AIM OF THE EXERCISE: In the rows below, how many lines contain the string "colorbar"? Case counts. Reply with the count alone.

Segment Open

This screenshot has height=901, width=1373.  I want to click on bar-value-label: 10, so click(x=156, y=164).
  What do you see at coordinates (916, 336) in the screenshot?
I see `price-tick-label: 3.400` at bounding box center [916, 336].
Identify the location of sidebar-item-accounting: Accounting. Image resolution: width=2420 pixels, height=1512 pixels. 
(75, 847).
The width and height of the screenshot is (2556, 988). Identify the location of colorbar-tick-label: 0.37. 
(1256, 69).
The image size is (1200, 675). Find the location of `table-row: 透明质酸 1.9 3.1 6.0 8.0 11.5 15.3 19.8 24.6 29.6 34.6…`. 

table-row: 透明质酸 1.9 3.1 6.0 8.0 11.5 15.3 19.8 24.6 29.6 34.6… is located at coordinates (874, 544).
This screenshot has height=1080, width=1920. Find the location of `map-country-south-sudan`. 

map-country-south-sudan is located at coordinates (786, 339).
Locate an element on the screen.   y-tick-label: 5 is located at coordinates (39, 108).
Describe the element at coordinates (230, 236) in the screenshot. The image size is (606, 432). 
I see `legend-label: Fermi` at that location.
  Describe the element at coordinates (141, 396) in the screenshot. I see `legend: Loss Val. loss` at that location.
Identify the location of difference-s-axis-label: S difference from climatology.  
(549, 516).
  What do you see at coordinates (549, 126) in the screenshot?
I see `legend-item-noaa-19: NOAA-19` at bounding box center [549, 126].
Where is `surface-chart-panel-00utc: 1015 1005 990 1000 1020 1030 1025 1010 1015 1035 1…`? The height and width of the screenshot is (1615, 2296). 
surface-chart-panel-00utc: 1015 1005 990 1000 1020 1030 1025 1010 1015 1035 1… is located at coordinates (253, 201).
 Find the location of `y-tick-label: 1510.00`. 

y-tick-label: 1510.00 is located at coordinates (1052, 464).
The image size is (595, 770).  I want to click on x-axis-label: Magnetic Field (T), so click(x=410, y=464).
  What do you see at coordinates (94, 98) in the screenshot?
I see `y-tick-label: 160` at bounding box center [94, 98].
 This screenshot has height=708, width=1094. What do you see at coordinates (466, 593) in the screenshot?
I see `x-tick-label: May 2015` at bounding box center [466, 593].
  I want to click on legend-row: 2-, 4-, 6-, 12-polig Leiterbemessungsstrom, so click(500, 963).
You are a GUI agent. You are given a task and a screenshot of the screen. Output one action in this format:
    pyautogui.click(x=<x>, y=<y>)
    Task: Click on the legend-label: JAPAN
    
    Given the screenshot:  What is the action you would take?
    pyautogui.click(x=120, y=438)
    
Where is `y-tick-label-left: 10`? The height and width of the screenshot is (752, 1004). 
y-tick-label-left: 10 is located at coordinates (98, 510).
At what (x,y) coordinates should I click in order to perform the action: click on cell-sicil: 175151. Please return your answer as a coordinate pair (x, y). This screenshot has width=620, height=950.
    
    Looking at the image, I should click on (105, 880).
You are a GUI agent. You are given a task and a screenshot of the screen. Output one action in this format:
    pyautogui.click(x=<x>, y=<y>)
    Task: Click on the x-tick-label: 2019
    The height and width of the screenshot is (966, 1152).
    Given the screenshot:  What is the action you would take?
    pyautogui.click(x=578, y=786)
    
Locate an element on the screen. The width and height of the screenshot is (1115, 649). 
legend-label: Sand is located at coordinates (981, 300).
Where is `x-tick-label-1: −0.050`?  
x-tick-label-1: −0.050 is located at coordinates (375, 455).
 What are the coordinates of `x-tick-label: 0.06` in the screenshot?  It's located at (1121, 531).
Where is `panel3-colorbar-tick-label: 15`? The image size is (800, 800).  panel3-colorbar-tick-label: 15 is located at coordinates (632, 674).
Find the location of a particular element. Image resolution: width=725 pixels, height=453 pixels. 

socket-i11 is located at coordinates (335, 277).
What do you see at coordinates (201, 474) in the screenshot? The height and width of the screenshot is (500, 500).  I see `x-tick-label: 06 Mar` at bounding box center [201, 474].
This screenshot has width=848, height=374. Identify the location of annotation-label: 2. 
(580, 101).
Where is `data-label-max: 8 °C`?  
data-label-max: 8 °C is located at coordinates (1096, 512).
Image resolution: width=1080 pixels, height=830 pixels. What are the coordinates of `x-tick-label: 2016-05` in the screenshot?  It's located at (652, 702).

Segment Closed

ANSWER TO THIS EXERCISE: 2